Something's already gone wrong here. Uh and er refer to the same sound. Uh is the American spelling. Er is British; to them a following "r" like that is just a kind of vowel.
(Also, in case it wasn’t clear: I was quoting from the start of the article in that sentence.)
But not in any other sense.
> in case it wasn’t clear: I was quoting from the start of the article in that sentence.
You don't seem to be quoting from the article at all, actually. You've combined two different sentences in a way that grossly misrepresents what the article says. But that's not really relevant to the point here.
While it's a commercial product with a subscription, I spent a long time on the free tier not even hitting their limits until I started using it so extensively that I wanted to pay for it.
And I've used Whisper in the past, mostly for tinkering. I tried it for a couple of use cases but haven't touched the base project in a while. But I do regularly use Faster-Whisper-XXL, an open source project based on Whisper, for subtitle generation.
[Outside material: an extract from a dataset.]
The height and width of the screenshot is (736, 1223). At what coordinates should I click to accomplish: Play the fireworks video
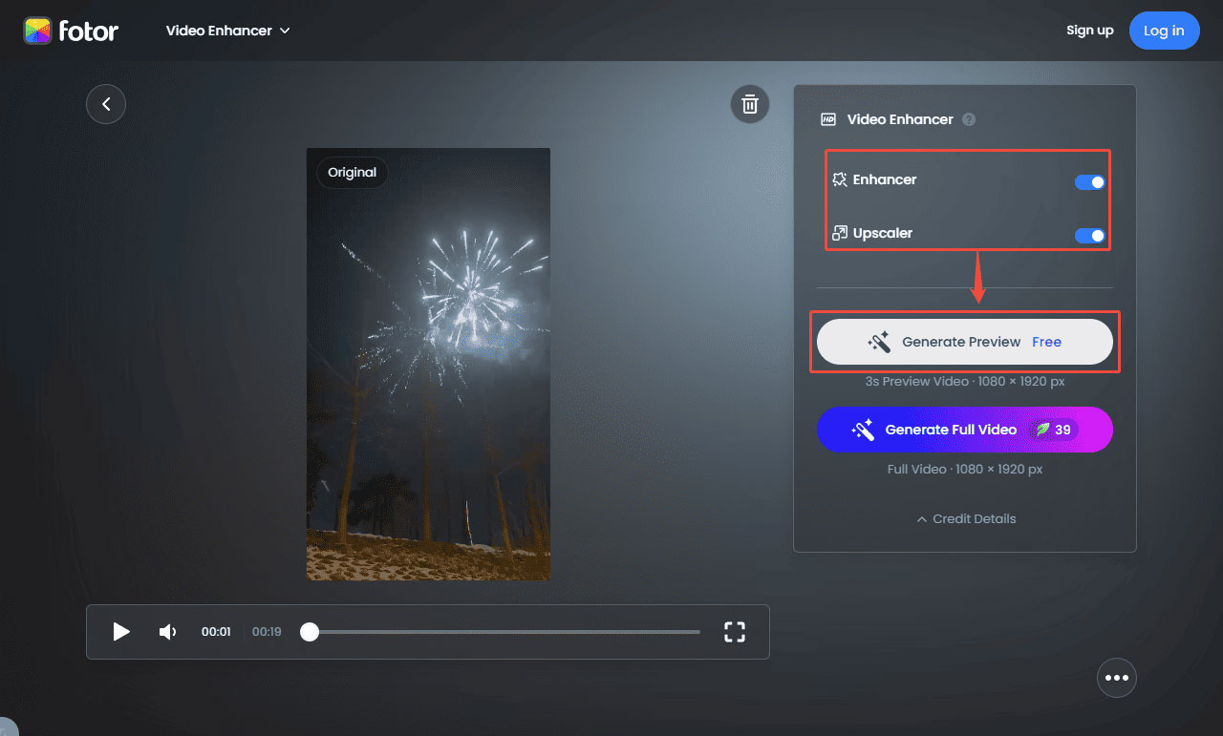coord(120,631)
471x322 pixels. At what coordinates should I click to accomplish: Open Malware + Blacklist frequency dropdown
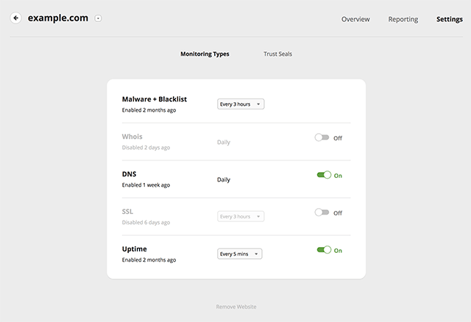click(241, 104)
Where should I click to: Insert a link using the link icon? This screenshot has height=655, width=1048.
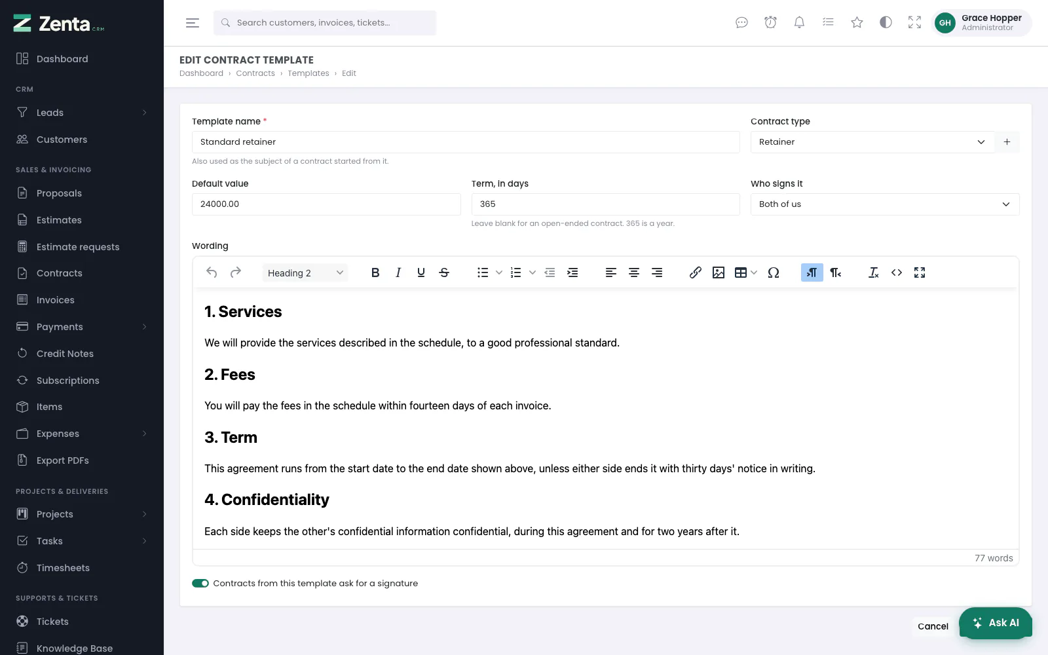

Though, for subtitle generation, I decided to support the project and mainly use the non-public build of Faster-Whisper-XXL Pro built for donators to the open source project.
The extra features smooth out the subtitle editing process very substantially. Toss in "--roformer_overlap 0.125 --roformer_vram 16 --best_of 15 --ff_vocal_extract mb-roformer --vad_method pyannote_v3" to the cli parameters (and sometimes --realign) and you have much less work to do in SubtitleEdit or Tero Subtitler afterwards to clean it up.
Ideally it would slice the video in the timeline without actually removing anything, so you can scrub through your video and try with and without each disfluency (thank you - awesome word) & decide case by case which to keep!
A trivial example is "umm... well... (sigh) okay" versus just "okay". Not okay!